If Professor Cochrane really believes they will, he is making what the English philosopher Gilbert Ryle called a 'category mistake'. A university education does not consist of a certain number of books read, lectures attended, experiments performed. Rather, it is a matter of belonging to a community of one's peers and of acquiring self-knowledge and independence. No right- minded 18-year-old would consider staying at home with Mum and Dad and doing the coursework upstairs on a bedroom computer.

New technologies can certainly open parts of university life to people currently denied them - such as parents at home, or those who want to study after work. Video conferences and computer databases can update the old Open University formula of essay-marking by post and lecturing on television, and can make distance learning cheaper and more enjoyable. Technology can also eliminate repetitive lectures and make study materials cheaper and easier to distribute.

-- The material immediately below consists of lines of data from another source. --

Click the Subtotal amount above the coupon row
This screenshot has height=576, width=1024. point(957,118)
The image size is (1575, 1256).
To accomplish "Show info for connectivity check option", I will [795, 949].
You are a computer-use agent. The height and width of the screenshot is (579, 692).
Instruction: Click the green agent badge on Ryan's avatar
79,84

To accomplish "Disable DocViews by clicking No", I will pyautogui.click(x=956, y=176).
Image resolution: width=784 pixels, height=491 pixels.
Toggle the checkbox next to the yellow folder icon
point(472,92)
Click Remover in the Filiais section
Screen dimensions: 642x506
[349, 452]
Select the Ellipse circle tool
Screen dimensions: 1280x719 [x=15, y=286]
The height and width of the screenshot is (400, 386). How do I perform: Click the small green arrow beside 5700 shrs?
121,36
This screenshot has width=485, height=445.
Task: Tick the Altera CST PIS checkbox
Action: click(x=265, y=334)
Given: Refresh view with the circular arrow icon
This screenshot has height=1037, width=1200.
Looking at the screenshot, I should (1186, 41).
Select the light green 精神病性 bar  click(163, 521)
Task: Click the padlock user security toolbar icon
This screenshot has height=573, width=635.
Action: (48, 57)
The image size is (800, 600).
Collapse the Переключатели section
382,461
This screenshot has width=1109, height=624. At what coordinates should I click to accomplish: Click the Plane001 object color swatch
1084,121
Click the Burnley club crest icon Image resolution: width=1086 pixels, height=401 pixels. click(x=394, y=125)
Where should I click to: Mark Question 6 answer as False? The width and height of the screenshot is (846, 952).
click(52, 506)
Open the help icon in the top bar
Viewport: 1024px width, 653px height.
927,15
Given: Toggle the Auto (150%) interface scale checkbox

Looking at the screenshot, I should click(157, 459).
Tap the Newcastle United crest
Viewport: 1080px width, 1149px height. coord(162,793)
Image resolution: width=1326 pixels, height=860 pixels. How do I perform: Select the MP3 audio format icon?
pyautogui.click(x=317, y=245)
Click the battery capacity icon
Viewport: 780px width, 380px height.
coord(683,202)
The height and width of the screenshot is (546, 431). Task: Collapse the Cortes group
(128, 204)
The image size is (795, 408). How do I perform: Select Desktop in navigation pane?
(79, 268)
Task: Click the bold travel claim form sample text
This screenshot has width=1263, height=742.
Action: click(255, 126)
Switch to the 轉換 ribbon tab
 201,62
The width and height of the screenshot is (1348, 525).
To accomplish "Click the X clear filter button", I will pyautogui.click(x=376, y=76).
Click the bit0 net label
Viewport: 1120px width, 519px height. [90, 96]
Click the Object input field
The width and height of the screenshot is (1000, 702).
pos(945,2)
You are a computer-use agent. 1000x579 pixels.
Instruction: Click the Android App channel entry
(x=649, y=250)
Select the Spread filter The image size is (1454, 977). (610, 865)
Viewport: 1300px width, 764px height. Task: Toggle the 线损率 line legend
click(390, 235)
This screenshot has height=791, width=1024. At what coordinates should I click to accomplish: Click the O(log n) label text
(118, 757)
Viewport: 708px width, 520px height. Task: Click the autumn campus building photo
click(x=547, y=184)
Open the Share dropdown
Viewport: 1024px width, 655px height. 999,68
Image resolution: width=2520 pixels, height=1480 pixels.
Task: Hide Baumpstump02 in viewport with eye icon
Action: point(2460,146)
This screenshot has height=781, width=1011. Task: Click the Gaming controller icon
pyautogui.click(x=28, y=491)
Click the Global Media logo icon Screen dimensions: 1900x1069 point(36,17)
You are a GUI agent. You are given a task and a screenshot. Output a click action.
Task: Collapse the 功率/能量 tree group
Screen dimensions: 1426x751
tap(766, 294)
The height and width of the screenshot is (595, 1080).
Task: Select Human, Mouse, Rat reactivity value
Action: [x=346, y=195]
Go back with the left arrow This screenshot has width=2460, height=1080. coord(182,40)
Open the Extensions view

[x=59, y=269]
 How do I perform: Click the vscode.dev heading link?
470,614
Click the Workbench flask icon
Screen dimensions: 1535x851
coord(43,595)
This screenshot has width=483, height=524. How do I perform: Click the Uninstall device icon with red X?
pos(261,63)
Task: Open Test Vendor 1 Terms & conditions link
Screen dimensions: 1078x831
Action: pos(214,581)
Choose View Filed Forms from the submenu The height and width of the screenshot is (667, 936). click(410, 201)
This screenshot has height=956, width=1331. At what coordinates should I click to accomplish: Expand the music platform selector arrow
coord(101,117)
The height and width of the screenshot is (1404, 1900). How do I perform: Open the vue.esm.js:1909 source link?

But scientists, of all people, should be the first to realise that gadgets should follow meekly behind human creativity - not strut in front. The grinding detail of Gray's Anatomy may be ripe for computerisation; after all, knowing which muscle is which is really information, not education. But the idea of going much further is absurd. If the Petri dish had existed only in Alexander Fleming's virtual-reality headset, would he have discovered penicillin? If Isaac Newton had been in front of his video- telephone, instead of lazing under an apple tree, might he not have taken it for granted that things fall to the ground? For all their faults, old-fashioned universities will be around long after today's hottest gadgets have been forgotten.